Introduction
Stroke
care has significantly improved due to recent technological innovations
in the form of imaging (CT- and MRI) and high-speed wireless data
transmission, resulting in better outcomes as reflected by reduced
mortality and morbidity.1 Perhaps the most important factor in determination of clinical outcome following stroke is the “time to reperfusion,”2 which has been significantly reduced due to management of patients in the mobile stroke unit (MSU).3
Since these MSUs are equipped with necessary imaging technique and
laboratory testing equipments along with a well-trained designated MSU
staff, thus early access and management to eligible stroke patients have
been made.4,5 Several studies have reported on better time to treatment and improved outcome with MSUs.6–8 Furthermore, MSU also provides “accurate triage decision”9
to stroke patients.
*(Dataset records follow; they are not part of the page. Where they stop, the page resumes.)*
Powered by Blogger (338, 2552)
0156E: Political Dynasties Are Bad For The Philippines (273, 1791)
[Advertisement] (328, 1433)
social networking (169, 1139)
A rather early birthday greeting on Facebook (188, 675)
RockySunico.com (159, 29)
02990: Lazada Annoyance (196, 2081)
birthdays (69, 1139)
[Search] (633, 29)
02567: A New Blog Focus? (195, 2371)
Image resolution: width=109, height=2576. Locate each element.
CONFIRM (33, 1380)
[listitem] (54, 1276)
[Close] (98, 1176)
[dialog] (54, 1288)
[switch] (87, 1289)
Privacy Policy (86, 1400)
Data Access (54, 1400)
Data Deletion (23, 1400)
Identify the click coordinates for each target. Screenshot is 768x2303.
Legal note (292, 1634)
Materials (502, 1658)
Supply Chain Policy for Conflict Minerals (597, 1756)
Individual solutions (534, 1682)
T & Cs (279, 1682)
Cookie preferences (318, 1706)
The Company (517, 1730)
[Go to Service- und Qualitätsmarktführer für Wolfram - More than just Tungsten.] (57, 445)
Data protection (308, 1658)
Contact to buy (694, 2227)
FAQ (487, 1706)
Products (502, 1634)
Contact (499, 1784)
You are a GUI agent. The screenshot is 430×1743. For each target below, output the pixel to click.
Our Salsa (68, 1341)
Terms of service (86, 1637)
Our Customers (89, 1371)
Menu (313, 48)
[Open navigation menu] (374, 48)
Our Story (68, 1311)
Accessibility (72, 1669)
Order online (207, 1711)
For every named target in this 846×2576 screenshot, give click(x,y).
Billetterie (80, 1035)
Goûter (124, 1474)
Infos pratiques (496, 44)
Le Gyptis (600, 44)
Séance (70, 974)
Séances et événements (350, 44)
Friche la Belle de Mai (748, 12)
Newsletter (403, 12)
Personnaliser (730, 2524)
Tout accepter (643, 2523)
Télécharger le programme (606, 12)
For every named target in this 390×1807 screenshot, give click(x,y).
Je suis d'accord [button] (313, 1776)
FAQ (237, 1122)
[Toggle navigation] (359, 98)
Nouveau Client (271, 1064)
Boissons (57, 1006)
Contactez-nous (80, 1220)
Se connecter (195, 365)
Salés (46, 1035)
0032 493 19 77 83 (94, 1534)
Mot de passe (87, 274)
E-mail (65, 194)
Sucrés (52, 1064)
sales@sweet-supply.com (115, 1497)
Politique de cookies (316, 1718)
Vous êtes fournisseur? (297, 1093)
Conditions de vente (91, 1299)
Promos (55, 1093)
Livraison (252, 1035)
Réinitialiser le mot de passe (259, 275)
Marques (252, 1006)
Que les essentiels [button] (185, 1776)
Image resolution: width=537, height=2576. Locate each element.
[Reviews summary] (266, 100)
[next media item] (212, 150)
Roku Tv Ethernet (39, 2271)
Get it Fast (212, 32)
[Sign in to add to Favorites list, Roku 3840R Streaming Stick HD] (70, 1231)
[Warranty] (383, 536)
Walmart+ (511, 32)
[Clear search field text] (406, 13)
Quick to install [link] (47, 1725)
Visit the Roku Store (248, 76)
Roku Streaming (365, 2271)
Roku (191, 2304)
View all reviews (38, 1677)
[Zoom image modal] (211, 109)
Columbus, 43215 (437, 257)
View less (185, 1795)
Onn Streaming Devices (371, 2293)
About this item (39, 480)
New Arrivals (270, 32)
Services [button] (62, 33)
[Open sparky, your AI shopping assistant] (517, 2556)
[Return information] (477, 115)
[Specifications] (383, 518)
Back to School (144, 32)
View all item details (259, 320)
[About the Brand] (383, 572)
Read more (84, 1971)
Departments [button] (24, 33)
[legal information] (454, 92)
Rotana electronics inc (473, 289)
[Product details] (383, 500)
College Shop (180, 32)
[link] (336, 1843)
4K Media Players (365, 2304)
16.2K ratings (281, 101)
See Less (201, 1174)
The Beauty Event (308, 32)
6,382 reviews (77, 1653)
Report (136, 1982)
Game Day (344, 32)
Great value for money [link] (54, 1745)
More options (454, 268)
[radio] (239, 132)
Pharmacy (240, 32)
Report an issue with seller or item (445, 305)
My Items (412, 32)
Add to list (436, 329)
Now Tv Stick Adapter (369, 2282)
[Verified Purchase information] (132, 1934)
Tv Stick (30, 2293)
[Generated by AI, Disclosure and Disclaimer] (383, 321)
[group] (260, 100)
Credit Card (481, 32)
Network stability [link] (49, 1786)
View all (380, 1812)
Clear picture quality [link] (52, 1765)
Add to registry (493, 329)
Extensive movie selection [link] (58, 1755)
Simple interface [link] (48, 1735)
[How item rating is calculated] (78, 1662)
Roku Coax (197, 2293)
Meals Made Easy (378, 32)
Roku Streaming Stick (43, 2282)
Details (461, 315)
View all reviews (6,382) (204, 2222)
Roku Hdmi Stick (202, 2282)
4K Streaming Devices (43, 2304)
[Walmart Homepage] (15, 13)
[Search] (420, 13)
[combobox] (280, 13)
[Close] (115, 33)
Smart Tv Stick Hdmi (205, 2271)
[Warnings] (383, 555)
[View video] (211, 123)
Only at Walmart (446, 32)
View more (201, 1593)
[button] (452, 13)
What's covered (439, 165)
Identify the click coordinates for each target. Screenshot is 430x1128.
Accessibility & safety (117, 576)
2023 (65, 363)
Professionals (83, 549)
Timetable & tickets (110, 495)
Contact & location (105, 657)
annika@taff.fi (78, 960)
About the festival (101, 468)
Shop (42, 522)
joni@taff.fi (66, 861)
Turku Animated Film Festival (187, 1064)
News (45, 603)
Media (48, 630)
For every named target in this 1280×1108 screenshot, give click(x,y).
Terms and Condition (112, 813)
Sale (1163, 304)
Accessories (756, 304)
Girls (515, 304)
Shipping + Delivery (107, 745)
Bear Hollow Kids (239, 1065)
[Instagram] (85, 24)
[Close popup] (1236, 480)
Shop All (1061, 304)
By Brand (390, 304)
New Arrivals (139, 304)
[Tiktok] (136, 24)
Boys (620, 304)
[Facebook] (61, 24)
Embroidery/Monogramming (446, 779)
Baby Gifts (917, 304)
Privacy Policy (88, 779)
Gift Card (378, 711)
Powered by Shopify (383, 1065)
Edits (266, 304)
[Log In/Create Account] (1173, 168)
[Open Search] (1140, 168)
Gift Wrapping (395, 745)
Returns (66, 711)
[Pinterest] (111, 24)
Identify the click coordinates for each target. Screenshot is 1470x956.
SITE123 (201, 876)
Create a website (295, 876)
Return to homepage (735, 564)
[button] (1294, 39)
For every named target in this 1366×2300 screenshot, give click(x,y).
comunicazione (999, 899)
This prehospital management involves transport to
comprehensive stroke center (CSC) for patients with large vessel
occlusion or intracranial hemorrhage (ICH) and to a noncomprehensive
stroke center for patients with other stroke syndromes. The resulting
hospital transfers considerably reduce costs and detrimental delays
before treatment.9
To
date, no one of the meta-analysis has been conducted to evaluate the
difference in terms of time gains and clinical outcome among patients
treated in the MSU versus standard conventional care. Hence, we aimed to
do meta-analysis to determine the safety and efficacy of the treatment
given to the patients in MSU versus standard conventional care. Our a
priori hypothesis is that the patients treated in MSU exhibit better(NOT GOOD ENOUGH)
short- and long-term clinical outcome and better survival rate.(But did they get to 100% recovery? You're not even measuring the correct endpoint.)